The Guidelines cover a broad range of chemicals that can affect drinking water quality but not all chemicals will be relevant within a country. To learn more about the list of chemicals, their guideline values and its hazards in drinking water, please click here.
The Government currently adopts the corresponding guideline values / provisional guidline values in the 4th edition of the WHO”s Guidelines published in 2011 as the Hong Kong Drinking Water Standards. Details can be found here.

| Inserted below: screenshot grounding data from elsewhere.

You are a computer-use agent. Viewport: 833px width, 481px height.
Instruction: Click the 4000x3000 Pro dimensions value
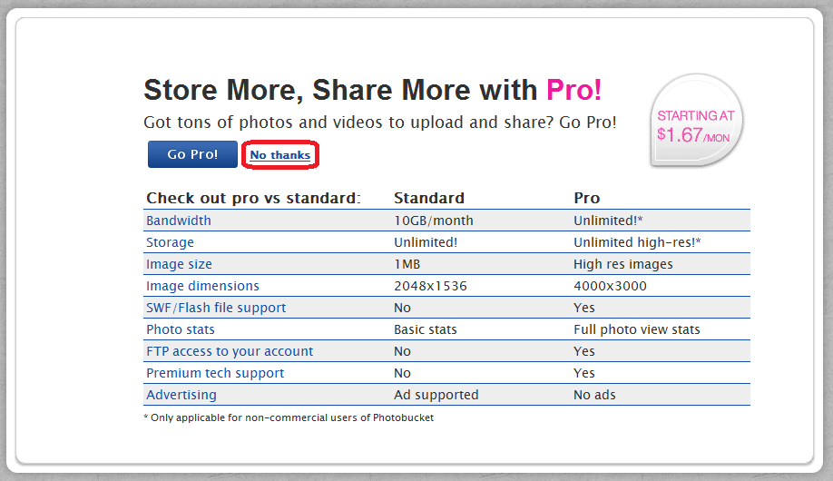[610, 286]
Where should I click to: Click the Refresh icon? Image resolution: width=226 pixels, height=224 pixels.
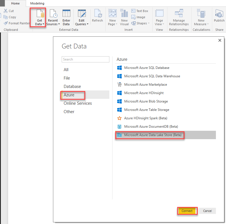point(98,14)
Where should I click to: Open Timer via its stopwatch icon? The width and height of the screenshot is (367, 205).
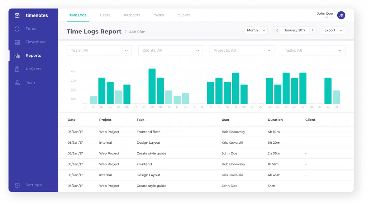coord(17,29)
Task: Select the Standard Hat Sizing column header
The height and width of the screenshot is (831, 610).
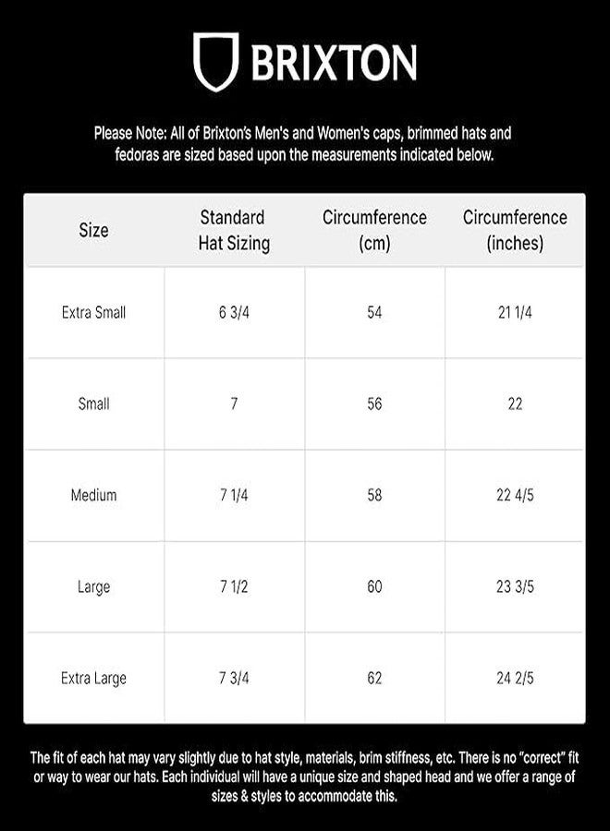Action: (x=234, y=230)
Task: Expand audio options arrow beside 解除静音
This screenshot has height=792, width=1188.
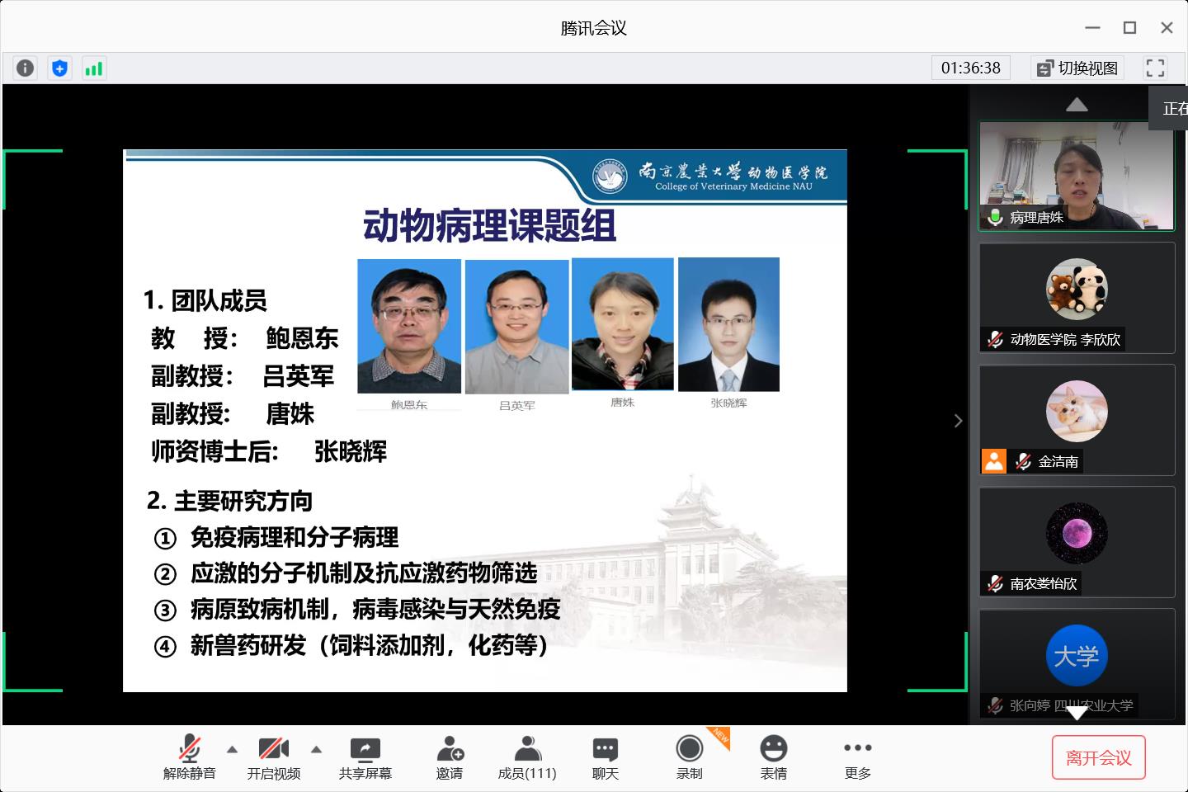Action: [x=232, y=749]
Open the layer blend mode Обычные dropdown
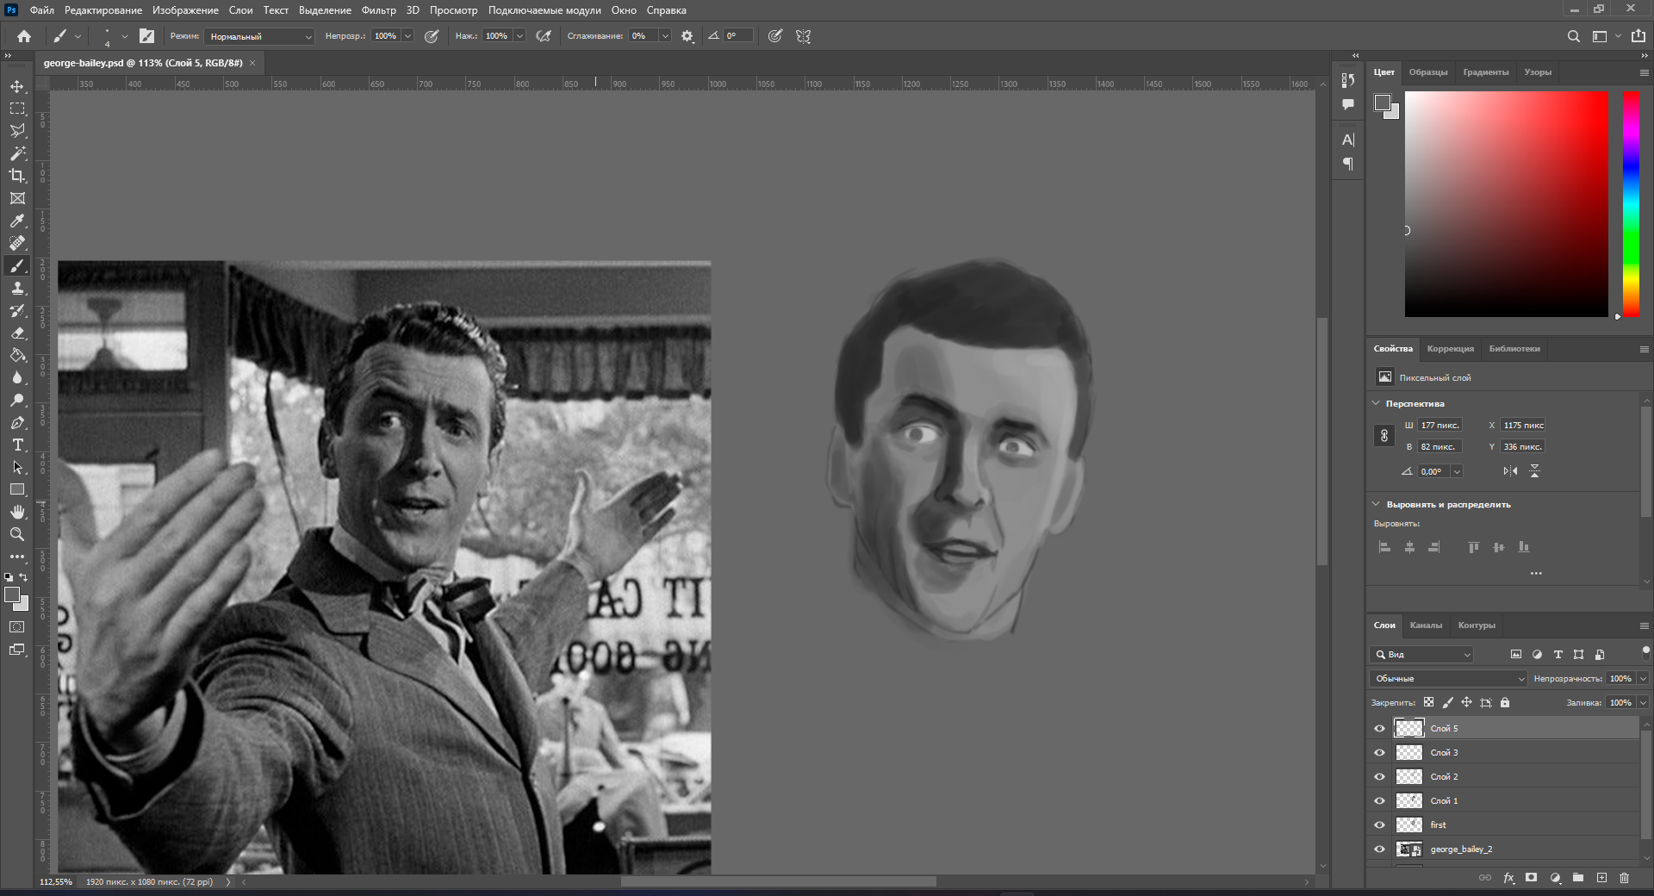 pyautogui.click(x=1447, y=679)
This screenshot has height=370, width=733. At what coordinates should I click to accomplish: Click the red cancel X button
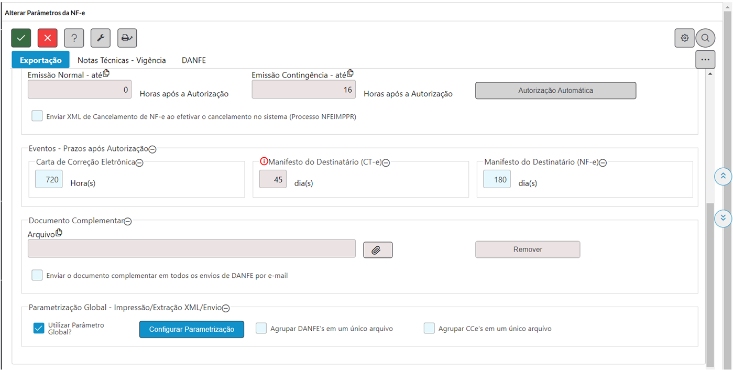(48, 38)
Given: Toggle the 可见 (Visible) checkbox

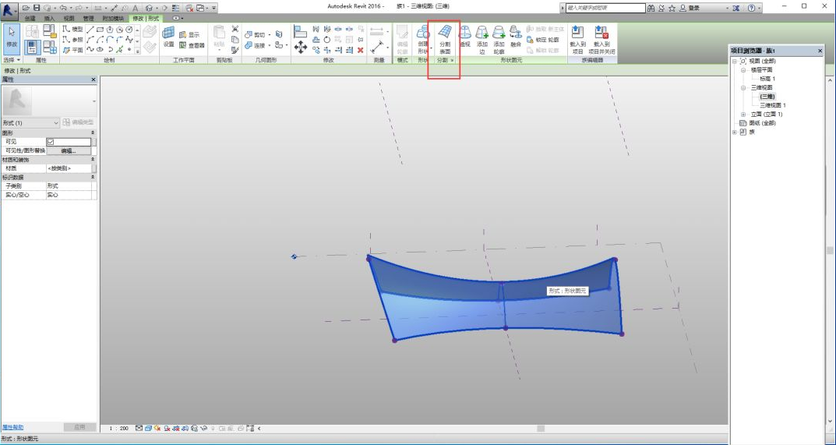Looking at the screenshot, I should click(x=51, y=142).
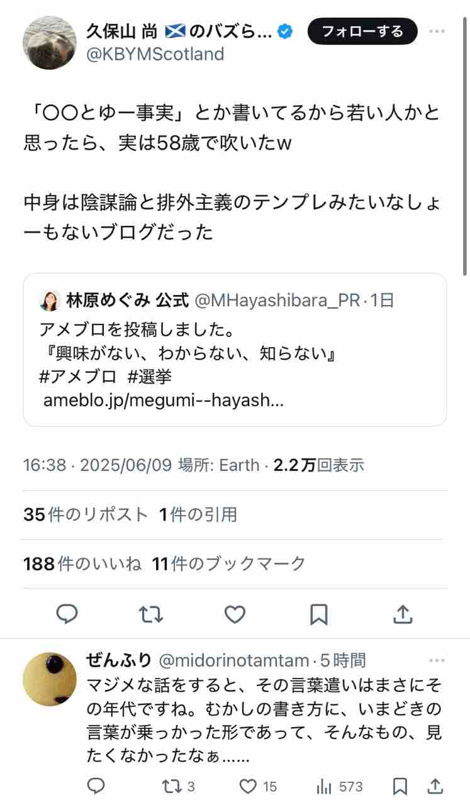The image size is (470, 805).
Task: Open the quoted 林原めぐみ 公式 post card
Action: coord(235,350)
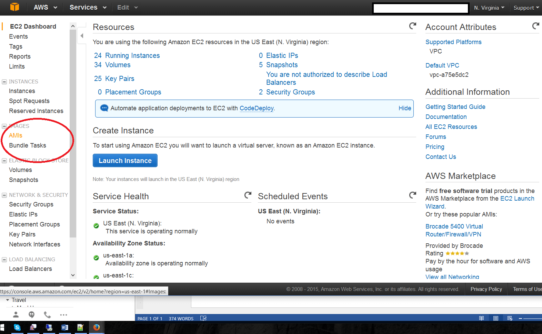
Task: Click the search input field in header
Action: click(x=420, y=8)
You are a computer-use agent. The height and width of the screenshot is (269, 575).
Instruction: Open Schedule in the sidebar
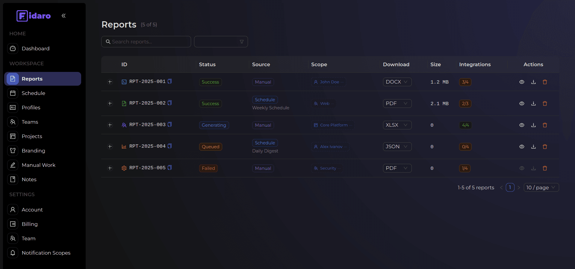pyautogui.click(x=33, y=93)
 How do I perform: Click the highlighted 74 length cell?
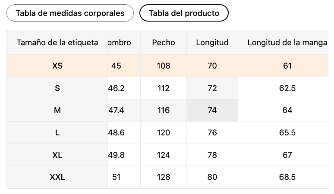tap(212, 110)
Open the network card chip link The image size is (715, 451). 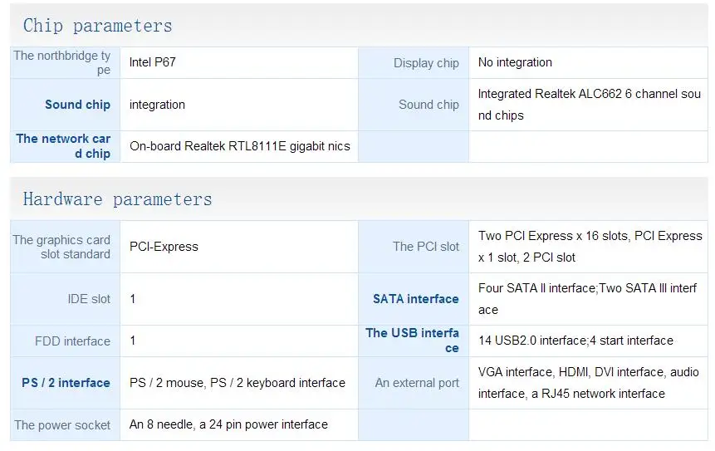[63, 146]
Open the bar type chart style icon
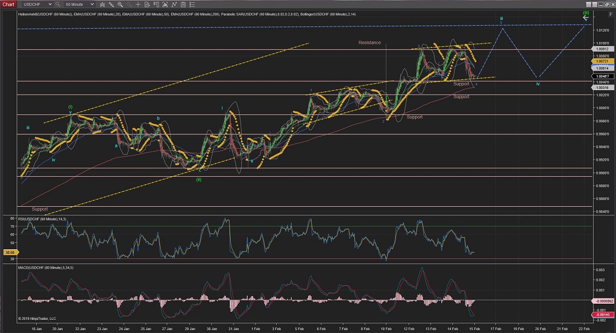This screenshot has width=616, height=333. 101,4
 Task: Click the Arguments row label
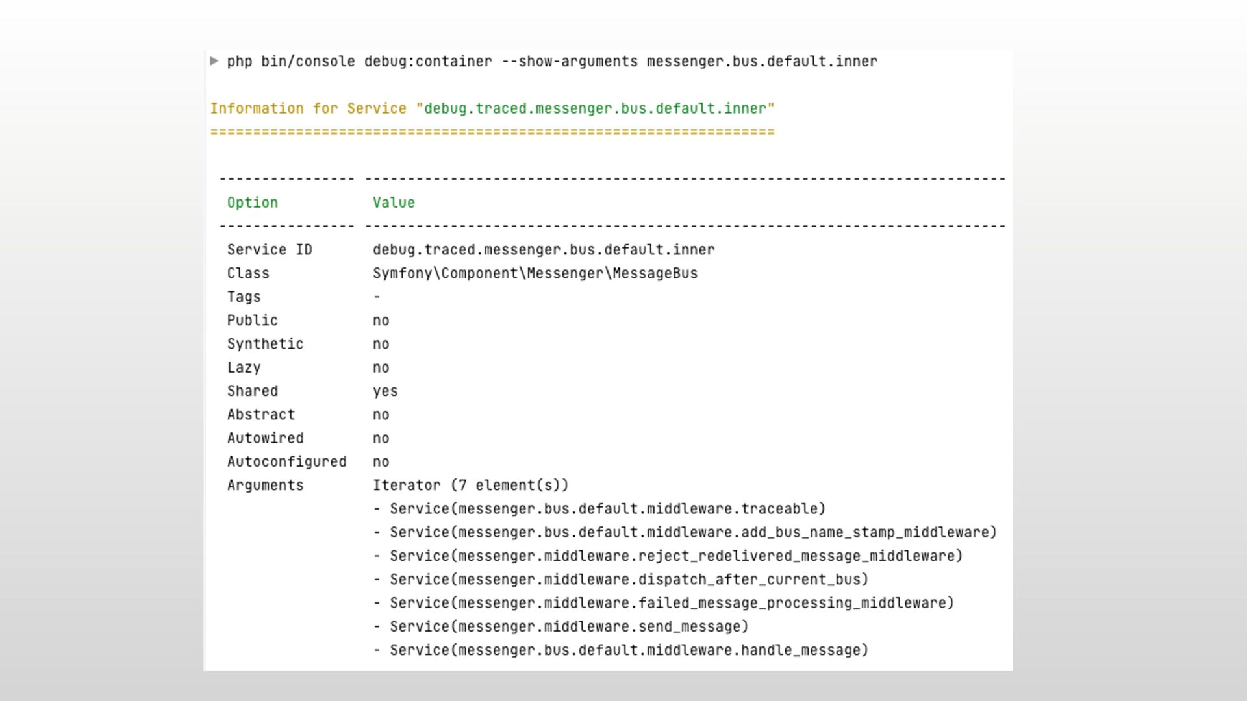(265, 486)
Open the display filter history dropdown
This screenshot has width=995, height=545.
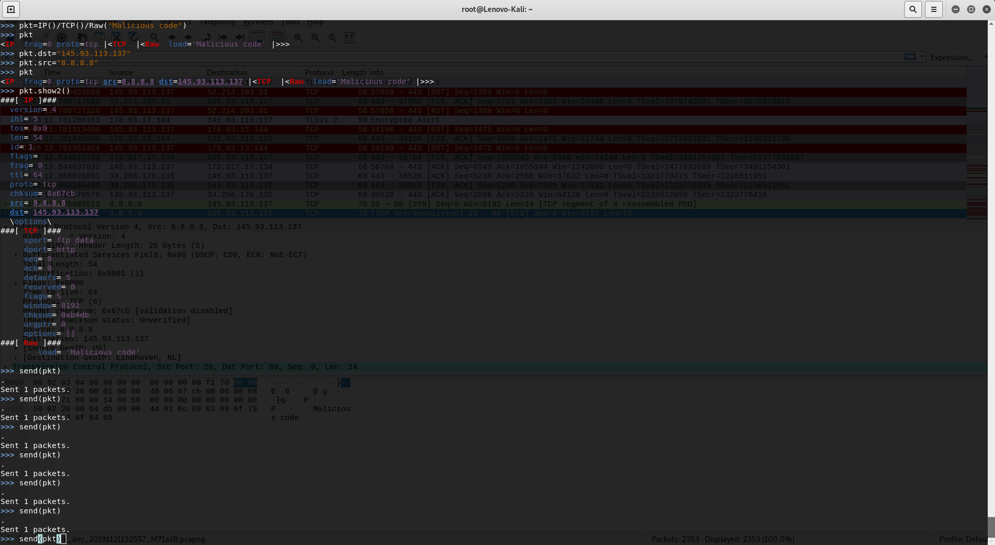922,57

pH is a measure of how acidic/basic water. pH ranges from 0 to 14, with 7 being neural. pH of less than 7 indicates acidity, whereas a pH greater than 7 indicates a base solution. Pure water is neutral, with a pH close to 7.0 at 25°C. Normal rainfall has a pH of approximately 5.6 (slightly acidic) owing to atmospheric carbon dioxide gas. Safe ranges of pH for drinking water are from 6.5 to 8.5 for domestic use.
A high pH makes the taste bitter and decreases the effectiveness of the chlorine disinfection. Low-pH water will corrode or dissolve metals and other substances.
Turbidity is a measure of the ability of light to pass through water. The particulates can provide hiding places for harmful microorganisms and thereby shield them from the disinfection process. Suspended particles provide adsorption media for heavy metals such as mercury, chromium, lead, cadmium, and many hazardous organic pollutants.
Turbidity more than 5 NTU can be visible to the average person while turbidity in muddy water, it exceeds 100 NTU.